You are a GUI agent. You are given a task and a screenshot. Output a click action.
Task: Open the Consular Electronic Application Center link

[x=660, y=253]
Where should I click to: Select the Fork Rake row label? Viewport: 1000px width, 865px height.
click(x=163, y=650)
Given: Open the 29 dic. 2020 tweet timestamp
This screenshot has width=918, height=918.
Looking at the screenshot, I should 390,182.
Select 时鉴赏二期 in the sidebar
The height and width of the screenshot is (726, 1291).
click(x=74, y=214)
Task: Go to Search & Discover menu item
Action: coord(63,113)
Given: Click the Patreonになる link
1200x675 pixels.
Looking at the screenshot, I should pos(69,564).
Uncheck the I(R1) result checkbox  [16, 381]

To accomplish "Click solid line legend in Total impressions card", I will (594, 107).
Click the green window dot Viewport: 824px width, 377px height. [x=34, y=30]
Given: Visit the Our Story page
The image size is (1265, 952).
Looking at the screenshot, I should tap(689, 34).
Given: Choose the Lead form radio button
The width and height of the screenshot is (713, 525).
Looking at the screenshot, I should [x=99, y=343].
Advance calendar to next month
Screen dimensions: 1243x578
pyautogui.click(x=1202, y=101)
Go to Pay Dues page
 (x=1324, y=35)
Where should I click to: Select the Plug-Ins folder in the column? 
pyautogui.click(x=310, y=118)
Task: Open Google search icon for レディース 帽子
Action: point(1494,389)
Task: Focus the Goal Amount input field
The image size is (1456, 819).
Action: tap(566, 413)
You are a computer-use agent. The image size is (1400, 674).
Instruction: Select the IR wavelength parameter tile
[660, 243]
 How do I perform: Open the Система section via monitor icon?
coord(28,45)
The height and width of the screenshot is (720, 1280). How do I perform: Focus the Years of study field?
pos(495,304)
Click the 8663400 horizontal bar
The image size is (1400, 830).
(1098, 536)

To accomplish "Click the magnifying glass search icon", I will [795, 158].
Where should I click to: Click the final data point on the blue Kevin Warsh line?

────────────────

_Problem to solve_: Lay out every line of the records above as a numbered list, omitting the blank lines.

_Response to this exercise_:
1. You are a GUI agent. You are given a task and a screenshot. Output a click action.
2. Task: Open the Consular Electronic Application Center link
3. [x=660, y=253]
4. Where should I click to: Select the Fork Rake row label? Viewport: 1000px width, 865px height.
5. click(x=163, y=650)
6. Given: Open the 29 dic. 2020 tweet timestamp
7. This screenshot has width=918, height=918.
8. Looking at the screenshot, I should 390,182.
9. Select 时鉴赏二期 in the sidebar
10. The height and width of the screenshot is (726, 1291).
11. click(x=74, y=214)
12. Task: Go to Search & Discover menu item
13. Action: coord(63,113)
14. Given: Click the Patreonになる link
15. 1200x675 pixels.
16. Looking at the screenshot, I should pos(69,564).
17. Uncheck the I(R1) result checkbox  [16, 381]
18. To accomplish "Click solid line legend in Total impressions card", I will (594, 107).
19. Click the green window dot Viewport: 824px width, 377px height. [x=34, y=30]
20. Given: Visit the Our Story page
21. The image size is (1265, 952).
22. Looking at the screenshot, I should tap(689, 34).
23. Given: Choose the Lead form radio button
24. The width and height of the screenshot is (713, 525).
25. Looking at the screenshot, I should [x=99, y=343].
26. Advance calendar to next month
27. Screen dimensions: 1243x578
28. pyautogui.click(x=1202, y=101)
29. Go to Pay Dues page
30.  (x=1324, y=35)
31. Where should I click to: Select the Plug-Ins folder in the column? 
32. pyautogui.click(x=310, y=118)
33. Task: Open Google search icon for レディース 帽子
34. Action: point(1494,389)
35. Task: Focus the Goal Amount input field
36. The image size is (1456, 819).
37. Action: tap(566, 413)
38. You are a computer-use agent. The image size is (1400, 674).
39. Instruction: Select the IR wavelength parameter tile
40. [660, 243]
41.  How do I perform: Open the Система section via monitor icon?
42. coord(28,45)
43. The height and width of the screenshot is (720, 1280). How do I perform: Focus the Years of study field?
44. pos(495,304)
45. Click the 8663400 horizontal bar
46. The image size is (1400, 830).
47. (1098, 536)
48. To accomplish "Click the magnifying glass search icon", I will [795, 158].
49. Where should I click to: Click the final data point on the blue Kevin Warsh line?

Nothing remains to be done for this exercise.